Contrary to what some people might think, winter is actually the best time to properly train for summer activities such as triathlons, marathons and more. We asked Fitness World director of fitness education Logan Dube to share tips on how to properly train in the winter for some of those favourite summer activities. —Vita Daily

build your aerobic baseline. The winter is a great time to build an aerobic baseline for summer endurance sports like running, cycling or triathlons or outdoor adventures like hiking, canoe trips, etc. Trainers offer cardiovascular assessments so we can help create an appropriate and effective cardio program to complement resistance training workouts. There are five heart rate training zones, and making sure the zone you have access to matches the zone you need for your preferred activities, means you’ll be able to participate in and enjoy those activities way more! Following a personalized cardio program even three days a week, including steady-state aerobic training and intervals appropriate to your fitness level, can deliver great results in shorter workouts than you might imagine. Even 30-minute cardio workouts can get the job done!

incorporate a seasonal program. Winter is also like a summer lover’s offseason. The same way athletes train differently in the off-season, having a seasonal or cyclical program can help you progress each year without overtraining any one specific component of your fitness. Example: If you love to participate in 10km, half-marathon/marathon or triathlon events in the summer and you typically do a lot of running and cardio, winter is a great time to do some strength training, build up some muscle, and/or work on muscle imbalances. Runners often have strong calves and quads but need to incorporate exercises for glutes, hamstrings and core in order to have power and ward off injury.

bulking vs. cutting. For those who love to pursue a bodybuilding-style program (focused on muscle gain and various levels of physique competition), the winter can be a great time to eat a bit more, work to increase muscle mass and maybe move up to a higher weight class for the next season of competitions. There are healthy, smart, progressive ways to gain muscle (vs. eating a lot of donuts and gaining mostly body fat!) And seasonally, it might make more sense for people to be cutting (reducing body fat for a leaner physique) as the weather gets warmer. Having a nutrition plan and logging your food/tracking your nutrients is a highly evidenced way to achieve your physique goals.

power of community. Winter can be a tougher time to train—it’s dark in the morning and it’s dark earlier in the afternoon. For people who workout early in the morning or after work, it can feel harder to get to the gym when it’s dark out! Therefore, winter can be a great time to join a group challenge, participate in group training sessions, work with a personal trainer for some extra motivation or mix some classes into your routine. The power of community, connection and relationship can be a great antidote to the dark and cold months of winter! Group workouts can introduce you to new exercises, hold you accountable to those tougher exercises you tend to skip in your solo workouts and can push you to new levels of fitness thanks to the power of your motivating peers!

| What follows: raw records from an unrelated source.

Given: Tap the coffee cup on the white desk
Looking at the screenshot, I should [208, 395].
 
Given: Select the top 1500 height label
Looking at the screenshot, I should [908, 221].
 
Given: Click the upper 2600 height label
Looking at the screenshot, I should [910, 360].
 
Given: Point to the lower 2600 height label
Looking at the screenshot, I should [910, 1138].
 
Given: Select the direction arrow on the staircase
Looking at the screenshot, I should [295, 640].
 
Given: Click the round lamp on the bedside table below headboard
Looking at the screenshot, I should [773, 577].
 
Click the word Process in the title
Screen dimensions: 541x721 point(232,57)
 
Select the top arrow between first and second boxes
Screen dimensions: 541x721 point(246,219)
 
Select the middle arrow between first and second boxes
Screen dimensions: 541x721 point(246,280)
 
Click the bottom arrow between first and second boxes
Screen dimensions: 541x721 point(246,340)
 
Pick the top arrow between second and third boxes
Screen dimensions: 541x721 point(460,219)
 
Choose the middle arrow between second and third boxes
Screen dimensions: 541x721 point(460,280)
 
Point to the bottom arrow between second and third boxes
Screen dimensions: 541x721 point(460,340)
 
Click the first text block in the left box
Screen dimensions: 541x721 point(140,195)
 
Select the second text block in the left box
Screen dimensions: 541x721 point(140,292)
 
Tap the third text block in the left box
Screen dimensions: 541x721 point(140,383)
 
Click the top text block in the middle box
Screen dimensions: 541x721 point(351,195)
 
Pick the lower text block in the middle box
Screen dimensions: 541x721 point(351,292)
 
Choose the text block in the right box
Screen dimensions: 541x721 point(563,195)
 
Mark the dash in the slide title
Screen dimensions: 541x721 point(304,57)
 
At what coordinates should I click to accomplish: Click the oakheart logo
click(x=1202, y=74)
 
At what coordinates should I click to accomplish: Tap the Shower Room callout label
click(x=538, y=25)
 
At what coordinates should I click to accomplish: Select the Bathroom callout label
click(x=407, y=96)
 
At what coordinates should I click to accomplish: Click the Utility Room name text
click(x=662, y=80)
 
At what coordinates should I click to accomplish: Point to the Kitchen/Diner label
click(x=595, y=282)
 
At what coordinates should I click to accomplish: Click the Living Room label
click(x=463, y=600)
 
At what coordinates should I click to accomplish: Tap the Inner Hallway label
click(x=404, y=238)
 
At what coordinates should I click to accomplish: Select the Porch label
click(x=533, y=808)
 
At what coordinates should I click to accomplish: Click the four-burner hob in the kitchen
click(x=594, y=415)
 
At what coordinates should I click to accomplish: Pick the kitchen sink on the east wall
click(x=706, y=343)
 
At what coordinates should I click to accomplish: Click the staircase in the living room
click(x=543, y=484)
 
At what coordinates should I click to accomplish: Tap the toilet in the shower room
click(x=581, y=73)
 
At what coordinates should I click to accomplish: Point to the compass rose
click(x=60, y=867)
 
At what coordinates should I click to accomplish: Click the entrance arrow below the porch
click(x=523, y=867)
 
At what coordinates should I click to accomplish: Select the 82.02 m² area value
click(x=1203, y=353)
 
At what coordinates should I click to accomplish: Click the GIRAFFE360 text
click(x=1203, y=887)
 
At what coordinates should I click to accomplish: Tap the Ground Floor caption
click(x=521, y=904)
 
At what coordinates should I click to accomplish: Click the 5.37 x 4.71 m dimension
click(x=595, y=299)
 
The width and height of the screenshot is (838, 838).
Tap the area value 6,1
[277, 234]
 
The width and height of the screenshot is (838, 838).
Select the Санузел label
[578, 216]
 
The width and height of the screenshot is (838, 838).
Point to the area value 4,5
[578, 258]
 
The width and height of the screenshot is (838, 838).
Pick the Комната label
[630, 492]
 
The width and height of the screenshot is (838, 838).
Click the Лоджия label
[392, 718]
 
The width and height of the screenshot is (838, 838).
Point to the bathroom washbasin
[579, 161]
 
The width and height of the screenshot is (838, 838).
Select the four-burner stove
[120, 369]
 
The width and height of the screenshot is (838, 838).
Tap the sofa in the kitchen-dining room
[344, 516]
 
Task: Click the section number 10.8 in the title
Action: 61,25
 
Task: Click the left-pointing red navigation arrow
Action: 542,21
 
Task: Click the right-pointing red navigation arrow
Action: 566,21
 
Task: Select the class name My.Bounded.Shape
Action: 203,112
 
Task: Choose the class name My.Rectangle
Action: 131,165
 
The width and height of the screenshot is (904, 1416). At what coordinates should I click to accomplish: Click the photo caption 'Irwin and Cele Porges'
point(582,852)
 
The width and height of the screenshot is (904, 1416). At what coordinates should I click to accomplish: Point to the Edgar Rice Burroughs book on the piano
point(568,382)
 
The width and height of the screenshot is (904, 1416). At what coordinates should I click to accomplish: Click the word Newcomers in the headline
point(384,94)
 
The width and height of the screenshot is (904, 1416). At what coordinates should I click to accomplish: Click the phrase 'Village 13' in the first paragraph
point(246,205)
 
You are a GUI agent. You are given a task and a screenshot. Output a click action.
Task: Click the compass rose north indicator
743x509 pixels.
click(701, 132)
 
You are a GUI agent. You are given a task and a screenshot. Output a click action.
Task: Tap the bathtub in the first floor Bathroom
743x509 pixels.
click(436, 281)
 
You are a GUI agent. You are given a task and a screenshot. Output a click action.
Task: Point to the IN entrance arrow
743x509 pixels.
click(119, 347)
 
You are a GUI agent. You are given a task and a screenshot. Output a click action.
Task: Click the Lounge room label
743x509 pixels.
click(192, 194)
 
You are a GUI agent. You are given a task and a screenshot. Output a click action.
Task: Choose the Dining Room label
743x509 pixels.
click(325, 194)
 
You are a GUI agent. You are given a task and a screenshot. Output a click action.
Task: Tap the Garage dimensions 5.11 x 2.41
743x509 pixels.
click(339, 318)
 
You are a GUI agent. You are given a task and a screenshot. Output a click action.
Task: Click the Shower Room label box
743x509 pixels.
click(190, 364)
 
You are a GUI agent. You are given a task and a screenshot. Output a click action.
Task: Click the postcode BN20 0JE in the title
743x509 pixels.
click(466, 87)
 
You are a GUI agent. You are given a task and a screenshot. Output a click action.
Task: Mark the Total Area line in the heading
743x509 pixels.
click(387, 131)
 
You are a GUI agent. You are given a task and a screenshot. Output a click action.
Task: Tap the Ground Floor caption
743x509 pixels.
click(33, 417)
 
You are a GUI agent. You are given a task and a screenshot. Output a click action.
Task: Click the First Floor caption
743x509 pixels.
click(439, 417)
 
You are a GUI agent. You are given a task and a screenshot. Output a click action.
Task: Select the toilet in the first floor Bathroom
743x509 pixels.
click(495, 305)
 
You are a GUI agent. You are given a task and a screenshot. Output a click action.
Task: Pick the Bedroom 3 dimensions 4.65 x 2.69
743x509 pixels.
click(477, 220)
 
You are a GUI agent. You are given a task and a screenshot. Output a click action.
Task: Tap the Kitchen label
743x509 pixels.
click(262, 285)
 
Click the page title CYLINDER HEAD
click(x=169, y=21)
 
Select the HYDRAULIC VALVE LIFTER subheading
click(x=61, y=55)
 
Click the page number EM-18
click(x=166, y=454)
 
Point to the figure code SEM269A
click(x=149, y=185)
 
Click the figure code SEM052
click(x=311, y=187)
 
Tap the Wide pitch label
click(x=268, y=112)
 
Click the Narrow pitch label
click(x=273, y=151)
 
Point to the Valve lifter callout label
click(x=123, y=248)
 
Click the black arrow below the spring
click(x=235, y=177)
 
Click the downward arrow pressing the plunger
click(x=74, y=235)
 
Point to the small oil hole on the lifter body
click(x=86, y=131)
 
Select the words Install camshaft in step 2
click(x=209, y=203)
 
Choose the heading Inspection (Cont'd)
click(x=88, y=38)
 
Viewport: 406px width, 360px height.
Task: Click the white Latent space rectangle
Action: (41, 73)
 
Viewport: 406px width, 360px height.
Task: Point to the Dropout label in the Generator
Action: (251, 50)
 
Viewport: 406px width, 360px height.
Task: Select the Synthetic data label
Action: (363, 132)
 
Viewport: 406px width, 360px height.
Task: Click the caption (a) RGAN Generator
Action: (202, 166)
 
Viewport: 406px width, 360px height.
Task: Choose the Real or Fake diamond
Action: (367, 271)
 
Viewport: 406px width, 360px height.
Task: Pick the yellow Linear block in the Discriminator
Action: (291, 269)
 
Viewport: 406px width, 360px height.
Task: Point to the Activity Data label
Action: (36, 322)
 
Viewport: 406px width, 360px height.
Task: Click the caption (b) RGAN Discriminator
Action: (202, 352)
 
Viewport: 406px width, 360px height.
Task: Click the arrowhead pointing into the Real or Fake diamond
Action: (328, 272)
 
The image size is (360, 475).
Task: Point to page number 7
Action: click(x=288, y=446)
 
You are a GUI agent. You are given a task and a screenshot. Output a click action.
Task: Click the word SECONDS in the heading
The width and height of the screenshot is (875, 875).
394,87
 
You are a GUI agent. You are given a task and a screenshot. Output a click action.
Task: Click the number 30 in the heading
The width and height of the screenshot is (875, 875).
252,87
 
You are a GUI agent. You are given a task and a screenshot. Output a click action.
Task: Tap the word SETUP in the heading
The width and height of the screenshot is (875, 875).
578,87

focus on the weak spots. It’s always a good time to focus on those areas of the body that are a little weaker, a little grumpy, house some previous injuries or force us to modify or avoid exercises we enjoy. Especially with the health guidelines, closures and challenges of Covid, we probably sat more, worked from home more, had to use less-than-ideal computer/desk setups and had to navigate more stress and uncertainty than ever before. This can definitely take a toll on the body—back pain, tight hips, stiff necks, painful shoulders & knees. Our bodies are designed to move! Yet 95 per cent of the population will experience low back pain at some point and over 80 per cent of active participants (athletes and people who work out) will experience shoulder pain. While acute injuries and major pain/illness should always be reviewed with a doctor or appropriate allied health professional, many trainers carry advanced certifications around postural assessment, corrective exercise and even Kinesiology degrees. If you’re experiencing mild pain or want to improve your movement quality/ability to exercise safely/comfortably, booking a session with one of these qualified trainers can be super helpful! This is not a cookie-cutter deal—a personalized program is really important to train at your pain-free best! Having a properly balanced program can also make a world of difference. For example, we recommend three pull exercises for each push exercise (in terms of volume of reps.) This is especially important for people who sit a lot, do hours of work on the computer or phone or who enjoy sports like tennis, volleyball, golf or softball/baseball. Setting up a program that incorporates more exercises to counterbalance the postures and activities that you do on a daily basis will help you train pain-free for life!